I rolled my eyes with a smile. “Yeah, this weekend could work.”
“Good. Then it’s settled. We’ll get drunk, get you laid, hang out with the boys. It’ll be everything you need.”
“If you say so,” I muttered, not at all interested.
“I say so.”
“Then how could I argue?”
Kyle held up his glass, smile bright. “Cheers to that, motherfucker.”
I raised my glass to his with a clink and we drank, Kyle draining his in a single shot. He set the glass on the bar and stood, fishing in his back pocket for his wallet.
“Yeah, this place gives me the fucking willies, dude.” He tossed a twenty on the bar and slapped me on the shoulder. “It’s good to see you, brother. This weekend, it’s on.”
I smiled. “Good to see you too. Good luck tonight.”
He laughed. “Oh, luck’s got nothing to do with it. Don’t get crazy here in the bookstore, okay?”
“Hey, don’t joke. You haven’t seen this place when the new comic book issues come out.”
He narrowed his eyes in concentration. “It’s like you’re trying to talk to me, but I can’t understand a word,” he joked before turning, calling over his shoulder, “Later, man.”
I raised a hand in parting.
Cam didn’t come back until he was gone, and she had an overdone smile on her face.
I raised a brow. “What’s that look all about?”

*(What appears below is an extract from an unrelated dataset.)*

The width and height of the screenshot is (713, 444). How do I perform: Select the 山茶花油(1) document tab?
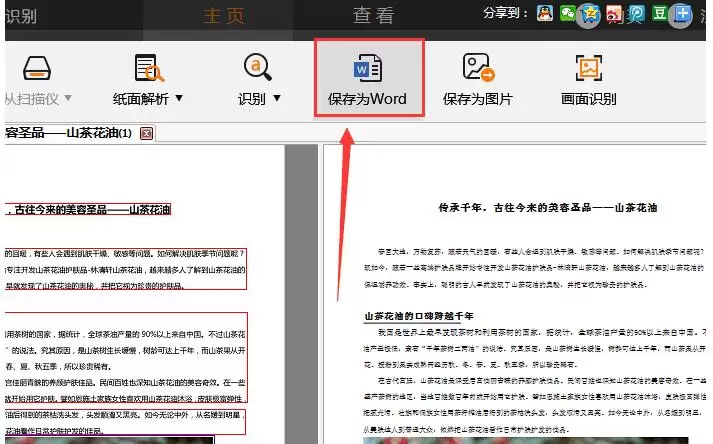(68, 133)
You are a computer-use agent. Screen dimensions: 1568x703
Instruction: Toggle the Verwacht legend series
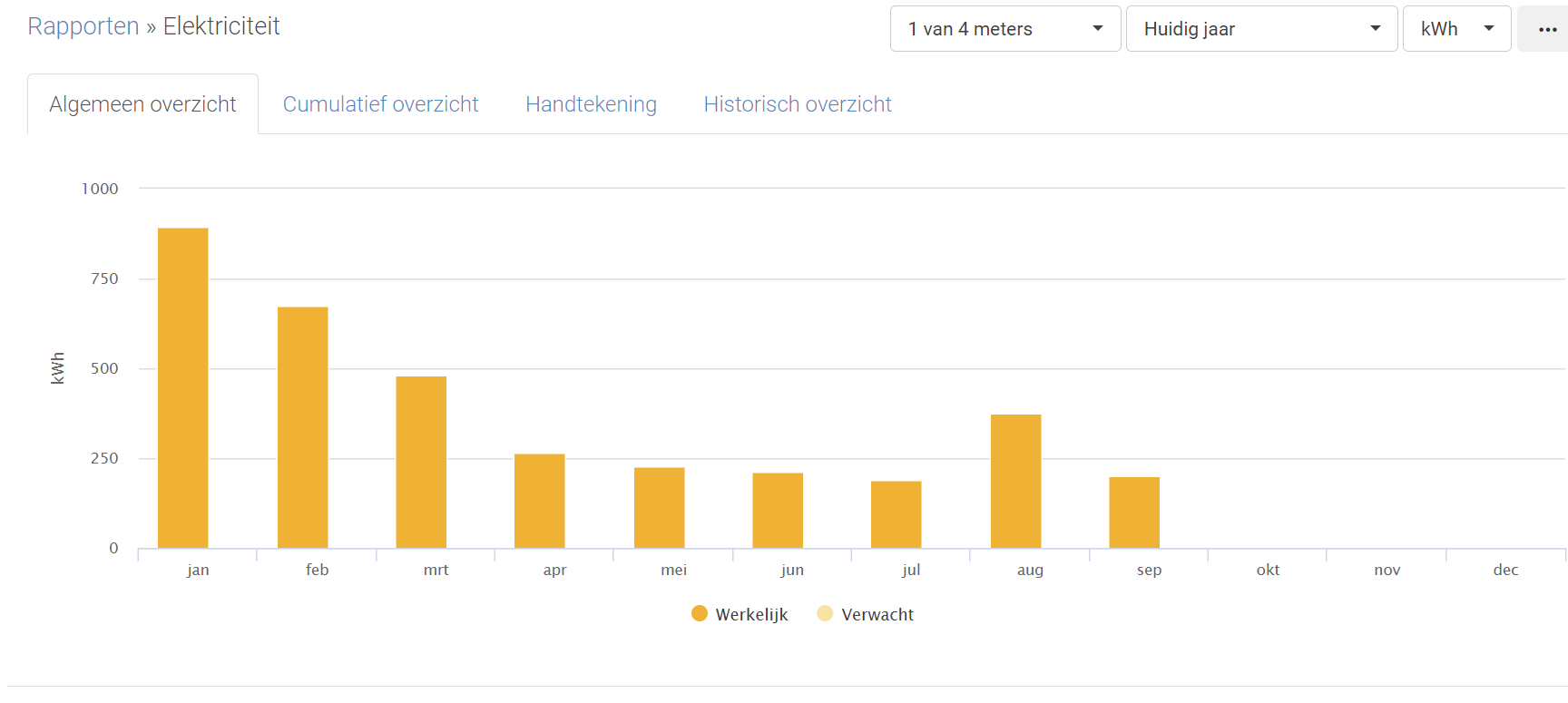(877, 614)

“I was told if I don’t have anything nice to say not to say anything. Plus, I made a promise to a good buddy that I wouldn’t give him shit about his assbag friend who looked like he was scared of books.”
I laughed. “I think you’re right. About him being afraid of books, that is.”
She leaned on the bar, smiling sweetly at me. “They don’t bite. Much.”
I couldn’t help but chuckle, leaning toward her too. “Don’t let him know, or he might come back,” I said conspiratorially.